“Il les laisse heritiers de cette sienne liberalité, qui consiste à leur mettre en main les moyens de luy bien-faire.” Michel de Montaigne, Essais Livre 1 (Flammarion 1969), Chapitre XXVIII
(amateuristic English translation: “He leaves them as heirs of his liberalism, a liberalism that consists in giving them the means to treat him well.”)
[Re-posted from http://quoughts.skynetblogs.be (the original was dated November 1st, 2007): I knew it was going to be awkward to read & review this old stuff, but it would have been cowardly not to do so. Still, I was shocked at reading this. Shocked to see how badly written it was; but mostly shocked at what I tried to write, back then. Shocked at having felt so lonely. Nothing much has changed since then, except for how I feel about these things which is – mostly – better. I rewrote a lot but kept the insight (which is challenging but which I can still buy) as well as the feeling (which I lost, for the most part, but which may resonate with some). Hope you like it.]
I am not sure I get it. It is not a pure coincidence that I start with something I am not sure of. A good quote is never the one-liner equivalent of a slam-dunk type of argument. A good quote always leads to wonder: it fuels your creativity, & it stimulates your thought.

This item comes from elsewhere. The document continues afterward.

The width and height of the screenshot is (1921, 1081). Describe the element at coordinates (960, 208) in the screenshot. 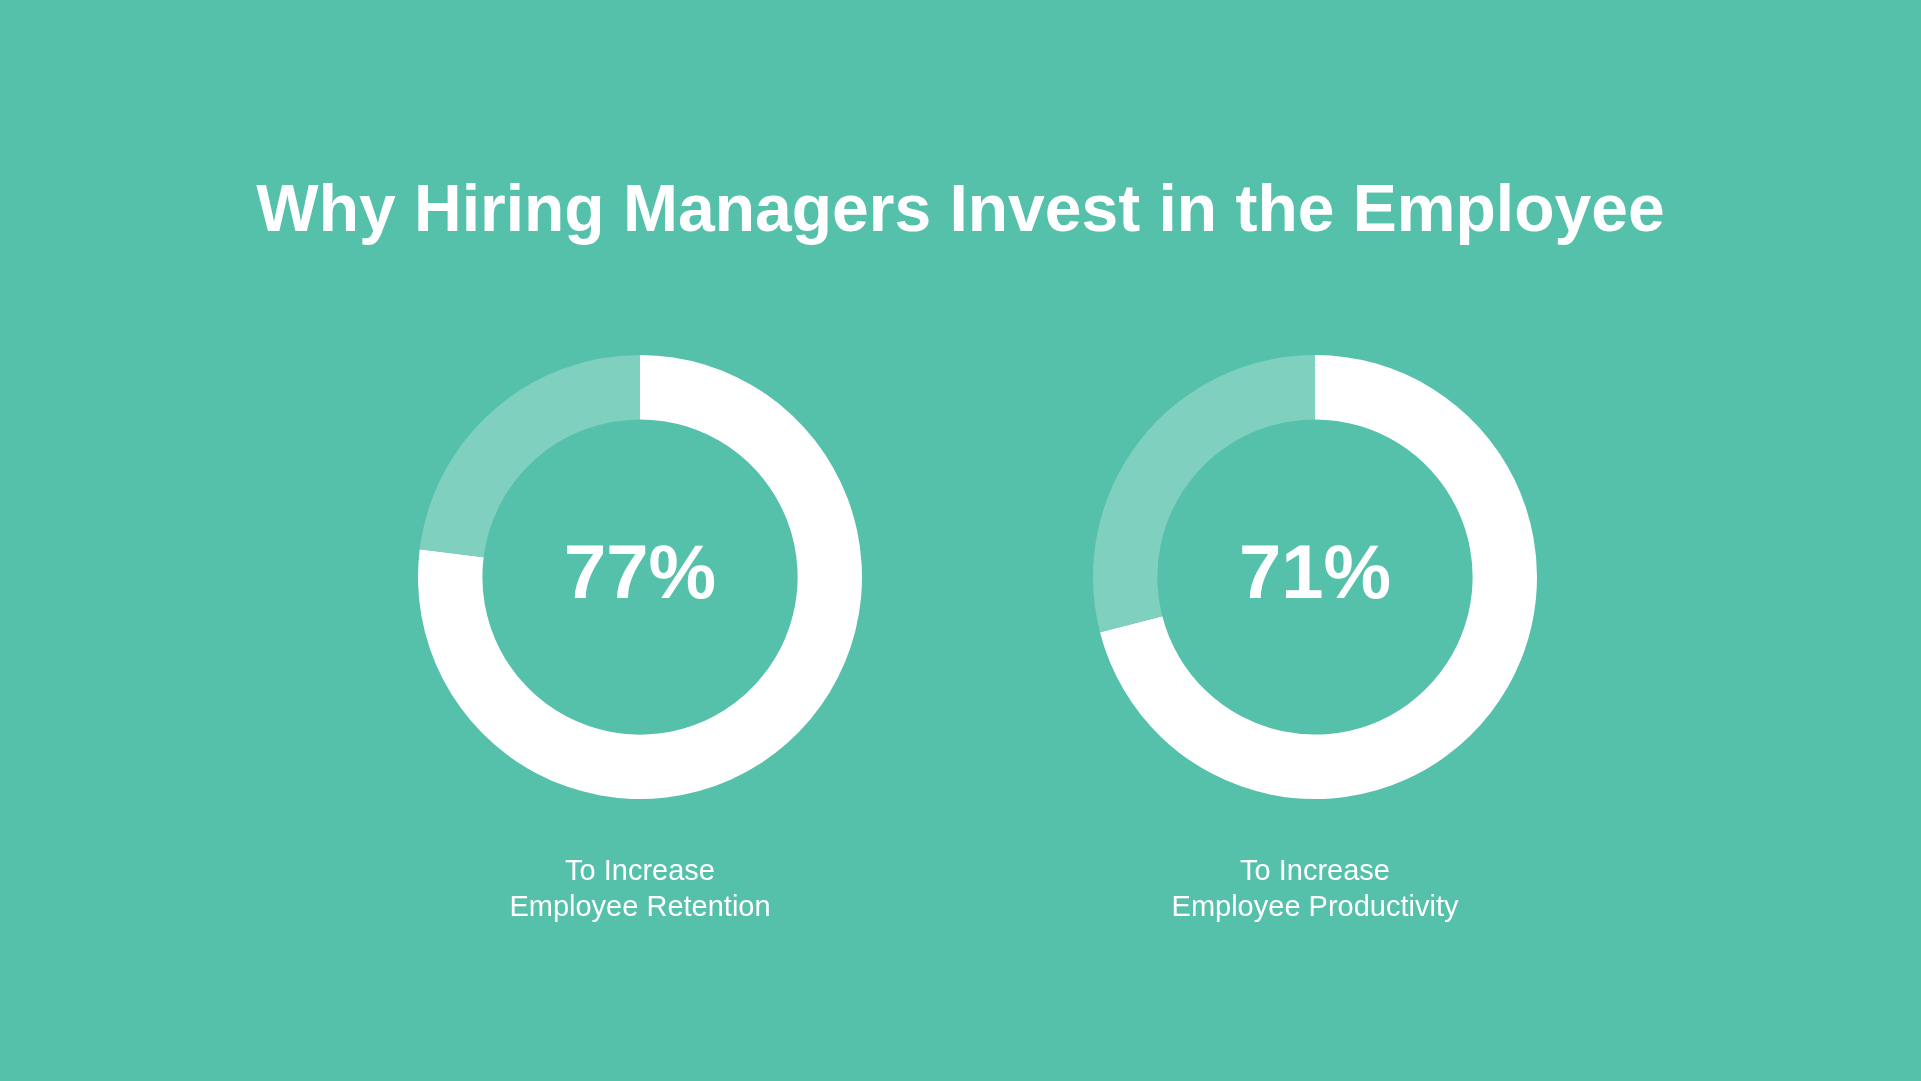

I see `chart-title: Why Hiring Managers Invest in the Employee` at that location.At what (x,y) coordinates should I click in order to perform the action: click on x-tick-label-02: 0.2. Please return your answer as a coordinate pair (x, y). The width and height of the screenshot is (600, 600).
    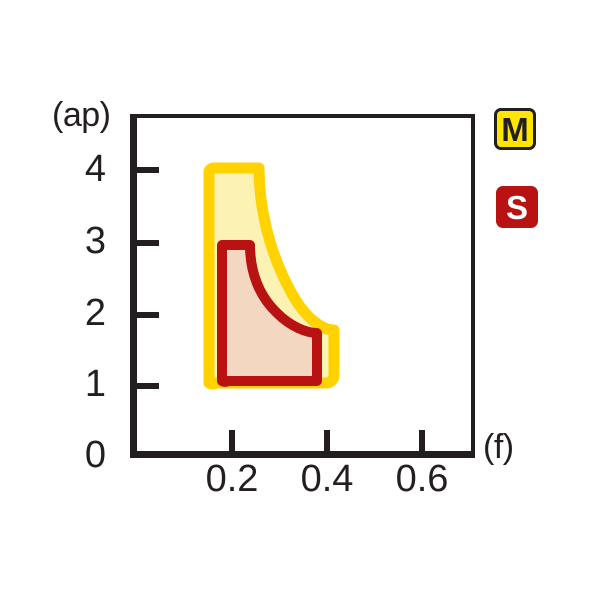
    Looking at the image, I should click on (232, 479).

I didn’t reread the entire chapter. I guess it doesn’t make a romantic plea for altruistic friendship of the kind that would make people forget themselves in an attempt to help others. Friendship – as a specifically human trait – involves at least two people. It would be self-defeating if one of them would forget herself. Although there may be a lot of benefits in that for the other, friendship will not be among those benefits. That being said, friendship cannot just be a relationship between two (or more) people. Indeed, friendship understood as pure reciprocal relationships is nothing else but the romanticized version of the economic quid pro quo. At heart we know for sure that friendship is of a different kind than a purely economical relationship. And, in the end, our interest in friendship is an matter of the heart so let us direct our reason to the feeling rather than to a redefinition of the concept that makes it more clear at the expense of keeping it to the point.
So this much is the fruit of my first wonder: friendship requires, at least, two people and something else. What can the something else be?